* Problem set:
• A. In the zstd compression documentation, what happens when the threads argument is given a negative value?
• B. Translate this sentence from the zstd compression documentation into Spanish: "The chunker() API is often a better alternative to compressobj()."

* Extract to read:
══════════════════════════════

Here is how the API should be used:

cctx = zstd.ZstdCompressor()
chunker = cctx.chunker(chunk_size=32768)

with open(path, 'rb') as fh:
    while True:
        in_chunk = fh.read(32768)
        if not in_chunk:
            break

        for out_chunk in chunker.compress(in_chunk):
            # Do something with output chunk of size 32768.

    for out_chunk in chunker.finish():
        # Do something with output chunks that finalize the zstd frame.

The chunker() API is often a better alternative to compressobj().

compressobj() will emit output data as it is available. This results in a stream of output chunks of varying sizes. The consistency of the output chunk size with chunker() is more appropriate for many usages, such as sending compressed data to a socket.

compressobj() may also perform extra memory reallocations in order to dynamically adjust the sizes of the output chunks. Since chunker() output chunks are all the same size (except for flushed or final chunks), there is less memory allocation overhead.

Batch Compression API

(Experimental. Not yet supported in CFFI bindings.)

multi_compress_to_buffer(data, [threads=0]) performs compression of multiple inputs as a single operation.

Data to be compressed can be passed as a BufferWithSegmentsCollection, a BufferWithSegments, or a list containing byte like objects. Each element of the container will be compressed individually using the configured parameters on the ZstdCompressor instance.

The threads argument controls how many threads to use for compression. The default is 0 which means to use a single thread. Negative values use the number of logical CPUs in the machine.

The function returns a BufferWithSegmentsCollection. This type represents N discrete memory allocations, eaching holding 1 or more compressed frames.

Output data is written to shared memory buffers. This means that unlike regular Python objects, a reference to any object within the collection keeps the shared buffer and therefore memory backing it alive. This can have undesirable effects on process memory usage.

The API and behavior of this function is experimental and will likely change. Known deficiencies include:

• If asked to use multiple threads, it will always spawn that many threads, even if the input is too small to use them. It should automatically lower the thread count when the extra threads would just add overhead.

• The buffer allocation strategy is fixed. There is room to make it dynamic, perhaps even to allow one output buffer per input, facilitating a variation of the API to return a list without the adverse effects of shared memory buffers.

══════════════════════════════

Element and text position data
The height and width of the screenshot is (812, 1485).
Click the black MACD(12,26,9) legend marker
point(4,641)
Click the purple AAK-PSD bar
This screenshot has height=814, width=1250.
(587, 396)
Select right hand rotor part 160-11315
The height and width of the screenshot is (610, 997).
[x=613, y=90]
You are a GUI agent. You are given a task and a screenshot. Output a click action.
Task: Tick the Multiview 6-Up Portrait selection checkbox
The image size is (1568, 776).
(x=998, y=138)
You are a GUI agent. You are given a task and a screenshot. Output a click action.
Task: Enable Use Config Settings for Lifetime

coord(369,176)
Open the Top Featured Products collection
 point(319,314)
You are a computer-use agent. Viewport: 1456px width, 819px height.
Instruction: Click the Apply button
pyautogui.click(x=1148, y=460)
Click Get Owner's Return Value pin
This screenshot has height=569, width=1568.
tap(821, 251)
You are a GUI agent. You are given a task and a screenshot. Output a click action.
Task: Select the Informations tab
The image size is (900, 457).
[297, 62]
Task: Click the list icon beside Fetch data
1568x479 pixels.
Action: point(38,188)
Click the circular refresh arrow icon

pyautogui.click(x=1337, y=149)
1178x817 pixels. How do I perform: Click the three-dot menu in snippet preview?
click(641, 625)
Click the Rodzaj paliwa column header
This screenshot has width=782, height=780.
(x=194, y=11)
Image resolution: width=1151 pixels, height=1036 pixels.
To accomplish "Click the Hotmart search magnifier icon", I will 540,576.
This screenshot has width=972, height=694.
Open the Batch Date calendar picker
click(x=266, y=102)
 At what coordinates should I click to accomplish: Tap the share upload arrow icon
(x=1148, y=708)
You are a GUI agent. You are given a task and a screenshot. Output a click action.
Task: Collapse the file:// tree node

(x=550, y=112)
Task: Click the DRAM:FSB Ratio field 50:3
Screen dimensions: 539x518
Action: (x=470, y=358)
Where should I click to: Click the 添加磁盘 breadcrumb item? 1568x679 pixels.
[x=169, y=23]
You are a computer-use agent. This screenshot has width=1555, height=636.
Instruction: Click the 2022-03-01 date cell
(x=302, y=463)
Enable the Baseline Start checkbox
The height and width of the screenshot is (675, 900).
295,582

══════════════════════════════

* Expected responses:
• A. It uses the number of logical CPUs in the machine.

• B. La API chunker() suele ser una mejor alternativa a compressobj().